J’ai volontairement évité de lui dire d’écrire pour une cible jeune, estimant que mon style est déjà accessible, et craignant qu’il ne tombe dans des formulations caricaturales.
Si le premier résultat n’était pas si loin de ce que je voulais, il m’a fallu affiner ensuite avec une dizaine de nouveaux prompts pour ajuster le ton, le rythme, les enchaînements, ou encore la place des citations.
Mais les limites d’un tel usage sont bien réelles. D’abord et avant tout, la principale est écologique : de nombreuses études ont montré le coût environnemental énorme de l’IA générative. Une simple recherche ChatGPT consomme dix fois plus d’énergie qu’une recherche Google, selon l’agence internationale de l’énergie (AIE).
D’autres limites sont éditoriales. En ne préparant pas entièrement l’interview moi-même, j’ai sans doute moins creusé le sujet, ce qui a réduit ma capacité à relancer efficacement.

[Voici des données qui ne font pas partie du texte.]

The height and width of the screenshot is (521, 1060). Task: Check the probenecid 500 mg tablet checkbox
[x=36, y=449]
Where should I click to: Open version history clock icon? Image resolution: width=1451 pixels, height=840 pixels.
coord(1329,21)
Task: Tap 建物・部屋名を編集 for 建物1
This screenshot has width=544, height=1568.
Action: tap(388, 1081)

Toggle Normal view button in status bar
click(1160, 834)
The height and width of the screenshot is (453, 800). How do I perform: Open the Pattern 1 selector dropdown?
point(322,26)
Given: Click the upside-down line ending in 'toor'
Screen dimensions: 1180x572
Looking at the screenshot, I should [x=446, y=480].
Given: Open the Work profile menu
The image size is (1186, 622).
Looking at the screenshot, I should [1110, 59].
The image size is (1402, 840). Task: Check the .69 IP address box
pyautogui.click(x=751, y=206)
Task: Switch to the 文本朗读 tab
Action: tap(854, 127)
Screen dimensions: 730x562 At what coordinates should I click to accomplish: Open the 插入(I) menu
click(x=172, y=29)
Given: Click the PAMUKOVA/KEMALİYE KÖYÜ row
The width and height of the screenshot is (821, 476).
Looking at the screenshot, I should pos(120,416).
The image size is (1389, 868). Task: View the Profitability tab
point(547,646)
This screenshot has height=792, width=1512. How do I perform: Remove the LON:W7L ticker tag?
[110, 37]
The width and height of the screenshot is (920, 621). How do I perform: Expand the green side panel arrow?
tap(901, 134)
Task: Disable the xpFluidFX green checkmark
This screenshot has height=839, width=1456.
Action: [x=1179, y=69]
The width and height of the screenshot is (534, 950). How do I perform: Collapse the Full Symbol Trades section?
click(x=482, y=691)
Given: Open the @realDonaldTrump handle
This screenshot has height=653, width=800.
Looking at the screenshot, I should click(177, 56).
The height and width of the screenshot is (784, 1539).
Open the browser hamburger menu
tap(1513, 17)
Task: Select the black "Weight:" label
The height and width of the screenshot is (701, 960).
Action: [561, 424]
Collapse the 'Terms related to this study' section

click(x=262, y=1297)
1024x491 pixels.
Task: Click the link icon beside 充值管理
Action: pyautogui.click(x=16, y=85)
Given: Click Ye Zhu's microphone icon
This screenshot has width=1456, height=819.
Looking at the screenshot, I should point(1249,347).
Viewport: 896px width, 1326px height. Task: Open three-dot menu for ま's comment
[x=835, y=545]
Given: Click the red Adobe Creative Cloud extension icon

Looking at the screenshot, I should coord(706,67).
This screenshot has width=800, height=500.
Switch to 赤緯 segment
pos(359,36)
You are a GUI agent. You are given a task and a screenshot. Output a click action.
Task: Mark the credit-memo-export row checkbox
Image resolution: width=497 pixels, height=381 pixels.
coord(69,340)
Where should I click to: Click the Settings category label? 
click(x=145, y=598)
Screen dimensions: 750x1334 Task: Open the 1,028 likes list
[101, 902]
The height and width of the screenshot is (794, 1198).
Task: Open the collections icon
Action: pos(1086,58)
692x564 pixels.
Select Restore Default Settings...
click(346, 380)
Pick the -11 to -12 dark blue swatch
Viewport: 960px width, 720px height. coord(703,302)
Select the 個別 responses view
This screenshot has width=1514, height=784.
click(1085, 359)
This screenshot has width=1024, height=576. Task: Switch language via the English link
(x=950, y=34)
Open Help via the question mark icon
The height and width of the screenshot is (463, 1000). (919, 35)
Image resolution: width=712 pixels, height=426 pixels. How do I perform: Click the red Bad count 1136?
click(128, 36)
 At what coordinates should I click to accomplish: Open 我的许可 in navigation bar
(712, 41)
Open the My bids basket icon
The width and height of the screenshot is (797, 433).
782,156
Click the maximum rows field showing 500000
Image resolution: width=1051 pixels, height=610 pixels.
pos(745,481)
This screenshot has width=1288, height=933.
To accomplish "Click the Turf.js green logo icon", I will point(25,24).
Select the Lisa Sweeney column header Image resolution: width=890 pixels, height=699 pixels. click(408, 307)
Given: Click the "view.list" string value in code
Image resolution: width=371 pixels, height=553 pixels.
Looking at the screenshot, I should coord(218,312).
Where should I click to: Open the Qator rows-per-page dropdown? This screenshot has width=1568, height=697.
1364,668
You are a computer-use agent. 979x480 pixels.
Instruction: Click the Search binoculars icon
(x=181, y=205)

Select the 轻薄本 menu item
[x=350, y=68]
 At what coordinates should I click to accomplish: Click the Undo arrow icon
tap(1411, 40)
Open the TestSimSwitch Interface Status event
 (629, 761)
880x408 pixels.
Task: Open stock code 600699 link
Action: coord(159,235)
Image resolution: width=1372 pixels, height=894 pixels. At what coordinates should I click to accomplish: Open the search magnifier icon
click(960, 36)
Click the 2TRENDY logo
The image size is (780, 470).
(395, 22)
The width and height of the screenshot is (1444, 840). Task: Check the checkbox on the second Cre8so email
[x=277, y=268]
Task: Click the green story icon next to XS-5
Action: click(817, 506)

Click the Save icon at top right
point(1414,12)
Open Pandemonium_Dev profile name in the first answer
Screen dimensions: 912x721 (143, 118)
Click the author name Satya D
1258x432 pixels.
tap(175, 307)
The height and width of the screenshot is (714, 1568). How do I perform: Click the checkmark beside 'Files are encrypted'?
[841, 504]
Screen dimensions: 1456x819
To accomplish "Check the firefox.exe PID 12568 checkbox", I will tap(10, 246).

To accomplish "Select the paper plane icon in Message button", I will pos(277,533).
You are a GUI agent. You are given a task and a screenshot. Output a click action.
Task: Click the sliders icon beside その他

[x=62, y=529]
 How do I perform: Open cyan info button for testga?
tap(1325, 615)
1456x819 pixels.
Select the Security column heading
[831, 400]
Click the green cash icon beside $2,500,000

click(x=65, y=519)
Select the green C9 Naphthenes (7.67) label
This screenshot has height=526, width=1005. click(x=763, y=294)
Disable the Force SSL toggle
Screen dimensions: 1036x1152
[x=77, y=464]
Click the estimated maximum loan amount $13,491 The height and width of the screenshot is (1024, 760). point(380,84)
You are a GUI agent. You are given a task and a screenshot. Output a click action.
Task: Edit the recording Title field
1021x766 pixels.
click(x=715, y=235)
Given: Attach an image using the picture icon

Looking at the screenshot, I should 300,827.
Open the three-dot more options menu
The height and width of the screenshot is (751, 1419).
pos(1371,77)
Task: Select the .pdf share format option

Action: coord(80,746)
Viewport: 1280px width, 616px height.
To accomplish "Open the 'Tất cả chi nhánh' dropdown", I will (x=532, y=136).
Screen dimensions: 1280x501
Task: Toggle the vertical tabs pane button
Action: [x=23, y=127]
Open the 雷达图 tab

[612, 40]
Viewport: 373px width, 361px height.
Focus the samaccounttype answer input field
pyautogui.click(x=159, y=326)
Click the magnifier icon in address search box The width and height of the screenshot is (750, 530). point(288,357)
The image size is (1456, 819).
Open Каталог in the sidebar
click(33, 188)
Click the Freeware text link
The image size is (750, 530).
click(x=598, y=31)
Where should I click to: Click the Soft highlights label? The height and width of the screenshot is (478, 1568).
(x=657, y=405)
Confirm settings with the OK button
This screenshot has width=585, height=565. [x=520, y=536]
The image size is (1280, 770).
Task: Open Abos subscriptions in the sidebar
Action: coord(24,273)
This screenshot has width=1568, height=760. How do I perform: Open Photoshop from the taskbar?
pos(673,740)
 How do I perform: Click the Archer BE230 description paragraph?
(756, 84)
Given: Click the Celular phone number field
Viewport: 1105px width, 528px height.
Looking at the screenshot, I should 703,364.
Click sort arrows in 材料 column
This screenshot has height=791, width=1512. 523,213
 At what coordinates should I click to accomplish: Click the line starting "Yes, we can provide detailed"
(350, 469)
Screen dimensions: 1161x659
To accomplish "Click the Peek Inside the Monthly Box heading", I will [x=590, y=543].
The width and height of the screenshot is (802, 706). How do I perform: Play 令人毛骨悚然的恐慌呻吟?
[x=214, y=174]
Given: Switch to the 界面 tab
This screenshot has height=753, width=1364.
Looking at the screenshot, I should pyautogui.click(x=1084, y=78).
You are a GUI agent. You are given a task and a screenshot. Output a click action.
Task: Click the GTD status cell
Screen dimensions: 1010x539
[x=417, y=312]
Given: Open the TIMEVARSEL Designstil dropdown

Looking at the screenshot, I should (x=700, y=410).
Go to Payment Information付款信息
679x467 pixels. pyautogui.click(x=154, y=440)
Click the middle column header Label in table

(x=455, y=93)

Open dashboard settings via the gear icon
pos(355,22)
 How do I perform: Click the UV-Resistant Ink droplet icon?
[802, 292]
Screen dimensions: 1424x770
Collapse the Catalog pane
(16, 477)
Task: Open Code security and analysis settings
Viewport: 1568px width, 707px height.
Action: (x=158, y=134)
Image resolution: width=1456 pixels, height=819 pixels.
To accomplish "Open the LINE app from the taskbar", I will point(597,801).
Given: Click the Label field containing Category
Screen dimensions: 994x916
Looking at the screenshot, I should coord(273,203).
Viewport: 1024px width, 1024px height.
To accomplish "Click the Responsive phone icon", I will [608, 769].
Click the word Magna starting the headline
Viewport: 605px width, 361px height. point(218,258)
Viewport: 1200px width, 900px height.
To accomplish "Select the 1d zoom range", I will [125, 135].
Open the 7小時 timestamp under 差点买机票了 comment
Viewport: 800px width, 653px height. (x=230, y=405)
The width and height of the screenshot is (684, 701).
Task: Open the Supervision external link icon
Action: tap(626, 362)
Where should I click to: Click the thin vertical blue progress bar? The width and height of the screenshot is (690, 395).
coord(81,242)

Et dans le traitement des matériaux récoltés, c’est aussi l’IA qui a fait une part importante des choix éditoriaux. Paradoxalement, je ne suis pas certain d’avoir gagné du temps par rapport à une rédaction classique – mais c’est aussi lié au fait que c’était ma première utilisation de ChatGPT dans cette configuration. Enfin, il y a une dimension plus intime, plus subjective : le sentiment d’une perte de plaisir dans l’écriture, et celui que le produit fini ne m’appartient pas entièrement.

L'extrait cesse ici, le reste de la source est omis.